**Brief**
Output each record below exactly, and include all of them.

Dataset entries
== == ==

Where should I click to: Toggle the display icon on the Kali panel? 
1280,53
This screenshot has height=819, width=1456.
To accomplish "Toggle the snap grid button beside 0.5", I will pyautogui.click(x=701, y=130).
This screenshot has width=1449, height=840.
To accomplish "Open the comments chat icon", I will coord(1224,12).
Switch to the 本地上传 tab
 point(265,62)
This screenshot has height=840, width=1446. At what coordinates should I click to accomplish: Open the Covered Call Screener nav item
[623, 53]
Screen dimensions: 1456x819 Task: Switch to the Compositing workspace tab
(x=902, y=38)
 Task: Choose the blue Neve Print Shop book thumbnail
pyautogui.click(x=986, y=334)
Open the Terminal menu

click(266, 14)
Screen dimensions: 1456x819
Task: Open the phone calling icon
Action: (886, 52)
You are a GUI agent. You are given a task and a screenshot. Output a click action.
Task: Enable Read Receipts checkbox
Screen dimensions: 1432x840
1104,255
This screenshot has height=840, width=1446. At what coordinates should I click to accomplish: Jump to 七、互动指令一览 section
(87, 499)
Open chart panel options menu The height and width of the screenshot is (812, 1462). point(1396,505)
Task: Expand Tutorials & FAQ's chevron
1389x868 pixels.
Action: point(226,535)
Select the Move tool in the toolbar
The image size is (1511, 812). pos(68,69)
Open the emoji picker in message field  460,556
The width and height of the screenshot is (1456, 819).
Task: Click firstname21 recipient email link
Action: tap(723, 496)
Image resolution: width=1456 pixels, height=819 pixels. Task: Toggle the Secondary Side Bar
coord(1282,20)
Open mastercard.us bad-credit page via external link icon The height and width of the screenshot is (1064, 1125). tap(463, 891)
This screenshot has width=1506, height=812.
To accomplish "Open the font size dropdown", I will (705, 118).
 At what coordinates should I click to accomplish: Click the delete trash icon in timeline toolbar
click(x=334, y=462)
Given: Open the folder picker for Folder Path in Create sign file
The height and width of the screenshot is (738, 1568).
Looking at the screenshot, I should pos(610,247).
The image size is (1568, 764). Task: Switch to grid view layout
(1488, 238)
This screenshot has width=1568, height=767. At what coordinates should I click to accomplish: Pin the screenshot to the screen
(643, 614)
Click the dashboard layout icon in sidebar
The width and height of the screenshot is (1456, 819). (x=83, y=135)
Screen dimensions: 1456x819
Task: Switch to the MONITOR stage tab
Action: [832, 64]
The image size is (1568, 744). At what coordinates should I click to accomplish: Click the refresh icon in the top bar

== == ==

**Task response**
Where should I click to: Toggle the display icon on the Kali panel? 
1280,53
This screenshot has height=819, width=1456.
To accomplish "Toggle the snap grid button beside 0.5", I will pyautogui.click(x=701, y=130).
This screenshot has width=1449, height=840.
To accomplish "Open the comments chat icon", I will coord(1224,12).
Switch to the 本地上传 tab
 point(265,62)
This screenshot has height=840, width=1446. At what coordinates should I click to accomplish: Open the Covered Call Screener nav item
[623, 53]
Screen dimensions: 1456x819 Task: Switch to the Compositing workspace tab
(x=902, y=38)
 Task: Choose the blue Neve Print Shop book thumbnail
pyautogui.click(x=986, y=334)
Open the Terminal menu

click(266, 14)
Screen dimensions: 1456x819
Task: Open the phone calling icon
Action: (886, 52)
You are a GUI agent. You are given a task and a screenshot. Output a click action.
Task: Enable Read Receipts checkbox
Screen dimensions: 1432x840
1104,255
This screenshot has height=840, width=1446. At what coordinates should I click to accomplish: Jump to 七、互动指令一览 section
(87, 499)
Open chart panel options menu The height and width of the screenshot is (812, 1462). point(1396,505)
Task: Expand Tutorials & FAQ's chevron
1389x868 pixels.
Action: point(226,535)
Select the Move tool in the toolbar
The image size is (1511, 812). pos(68,69)
Open the emoji picker in message field  460,556
The width and height of the screenshot is (1456, 819).
Task: Click firstname21 recipient email link
Action: tap(723, 496)
Image resolution: width=1456 pixels, height=819 pixels. Task: Toggle the Secondary Side Bar
coord(1282,20)
Open mastercard.us bad-credit page via external link icon The height and width of the screenshot is (1064, 1125). tap(463, 891)
This screenshot has width=1506, height=812.
To accomplish "Open the font size dropdown", I will (705, 118).
 At what coordinates should I click to accomplish: Click the delete trash icon in timeline toolbar
click(x=334, y=462)
Given: Open the folder picker for Folder Path in Create sign file
The height and width of the screenshot is (738, 1568).
Looking at the screenshot, I should pos(610,247).
The image size is (1568, 764). Task: Switch to grid view layout
(1488, 238)
This screenshot has width=1568, height=767. At what coordinates should I click to accomplish: Pin the screenshot to the screen
(643, 614)
Click the dashboard layout icon in sidebar
The width and height of the screenshot is (1456, 819). (x=83, y=135)
Screen dimensions: 1456x819
Task: Switch to the MONITOR stage tab
Action: [832, 64]
The image size is (1568, 744). At what coordinates should I click to accomplish: Click the refresh icon in the top bar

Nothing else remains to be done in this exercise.